Suga si era presentato in continuità con il governo di Abe, che aveva un grande consenso in vista delle elezioni parlamentari nell’autunno del prossimo anno. Ora però sta perdendo popolarità: sia all’interno del suo partito, che valuterà la possibilità di eleggere un altro candidato presidente, sia tra la popolazione. Secondo un sondaggio della televisione nazionale NHK pubblicato il 14 dicembre, il suo consenso sarebbe al 42 per cento, 14 punti in meno di un mese fa. I motivi sono legati soprattutto alla sua gestione della pandemia e alla recente risalita dei contagi, che molti attribuiscono almeno in parte a “Go To Travel”, un’iniziativa lanciata dal governo per incentivare il turismo interno al Giappone e far riprendere l’economia in crisi.

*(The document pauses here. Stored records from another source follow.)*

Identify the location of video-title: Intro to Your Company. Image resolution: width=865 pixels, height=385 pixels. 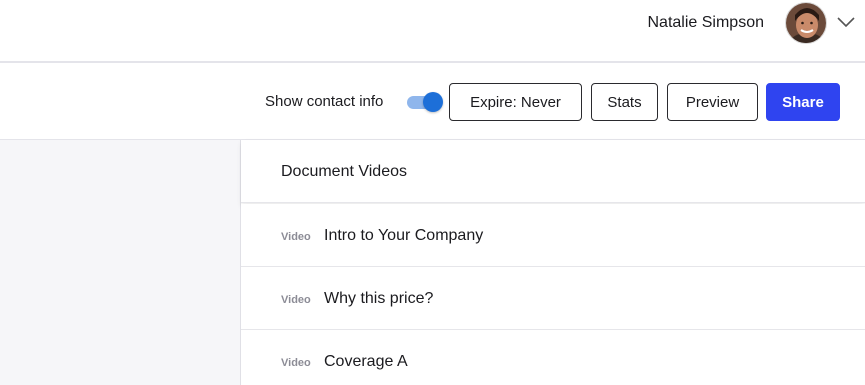
(404, 236).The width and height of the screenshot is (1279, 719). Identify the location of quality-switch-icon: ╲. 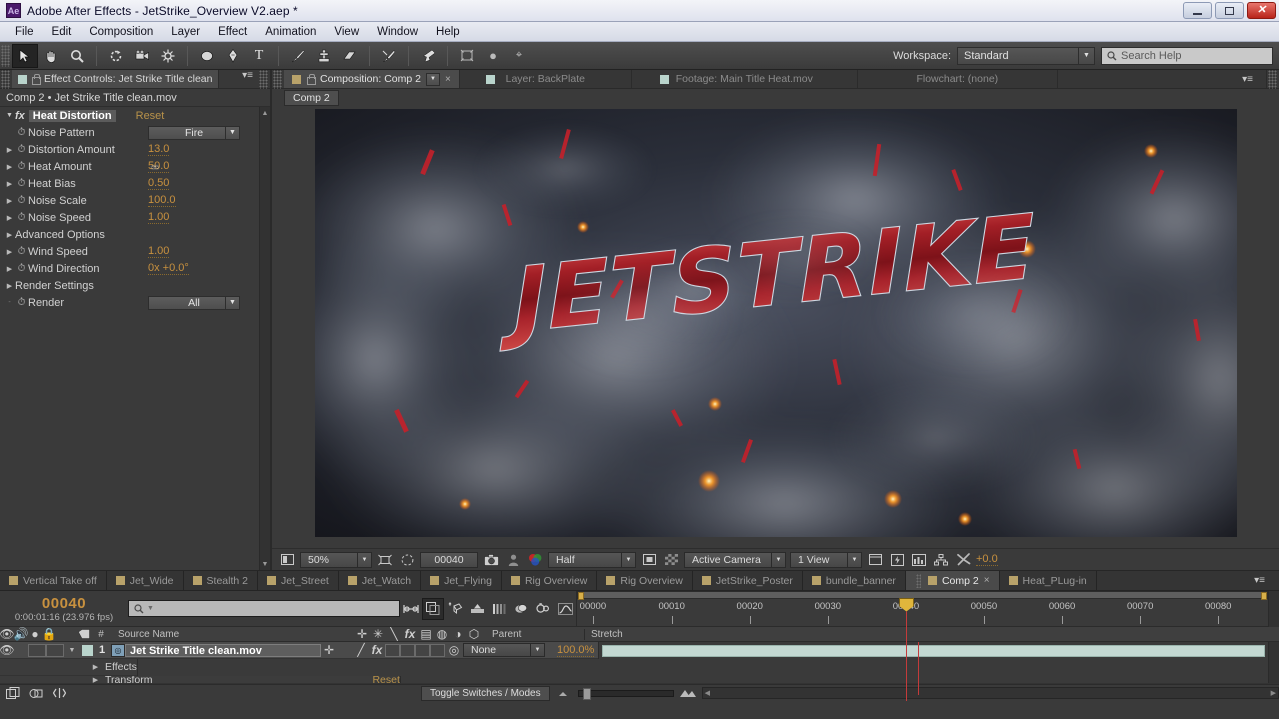
(394, 634).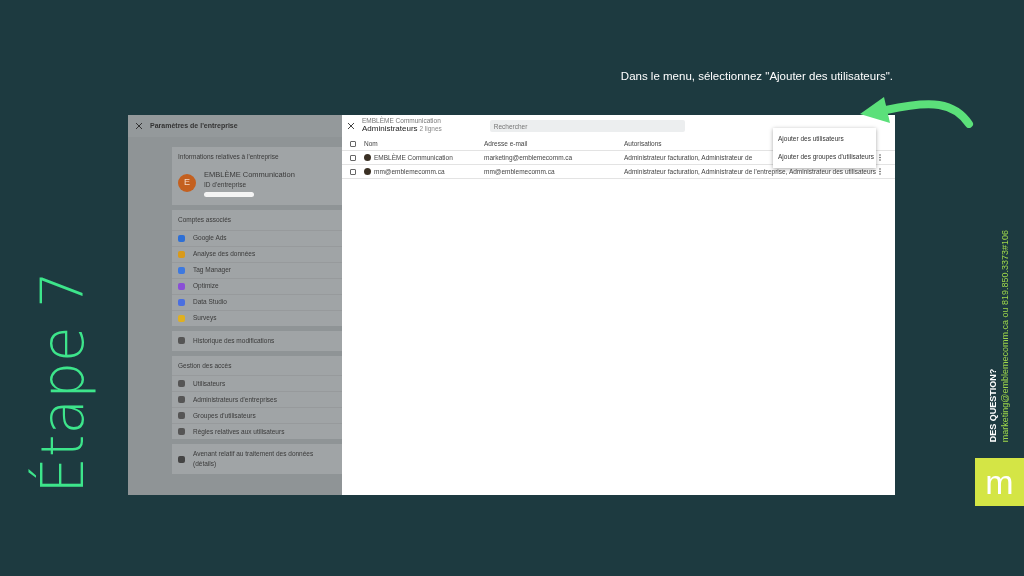 This screenshot has width=1024, height=576. Describe the element at coordinates (1004, 336) in the screenshot. I see `contact-details: marketing@emblemecomm.ca ou 819.850.3373#106` at that location.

“Go To Travel” era stata approvata a luglio, quando ancora il primo ministro era Abe e i contagi sembravano sotto controllo, e l’idea era di sopperire alla mancanza di turismo dall’estero pagando ai giapponesi la metà del costo delle loro vacanze se avessero scelto di farle in Giappone, attraverso voucher e sconti per negozi e ristoranti fino a un massimo di 20mila yen al giorno, circa 158 euro. L’operazione ha funzionato e molte persone sono effettivamente partite con “Go To Travel”, ma questo potrebbe aver portato anche a una maggiore circolazione del virus. Il 14 dicembre Suga ha annunciato che il programma sarà sospeso dal 28 dicembre all’11 gennaio.
Inoltre lunedì 14 dicembre, con i contagi in salita e le restrizioni in aumento, Suga si è dovuto scusare per aver partecipato a una cena con altre 6 persone, tutte oltre i 70 anni (compreso lo stesso Suga, che ne ha 72), in un ristorante di Tokyo. Anche se non ci sono restrizioni specifiche in merito, il governo aveva detto alla popolazione che cenare con più di 4 persone è una situazione a forte rischio di diffusione del virus. Suga si è giustificato dicendo che la distanza tra le persone al tavolo era sufficiente, ma poi ha aggiunto di avere da riflettere «sul fatto di aver dato un cattivo esempio».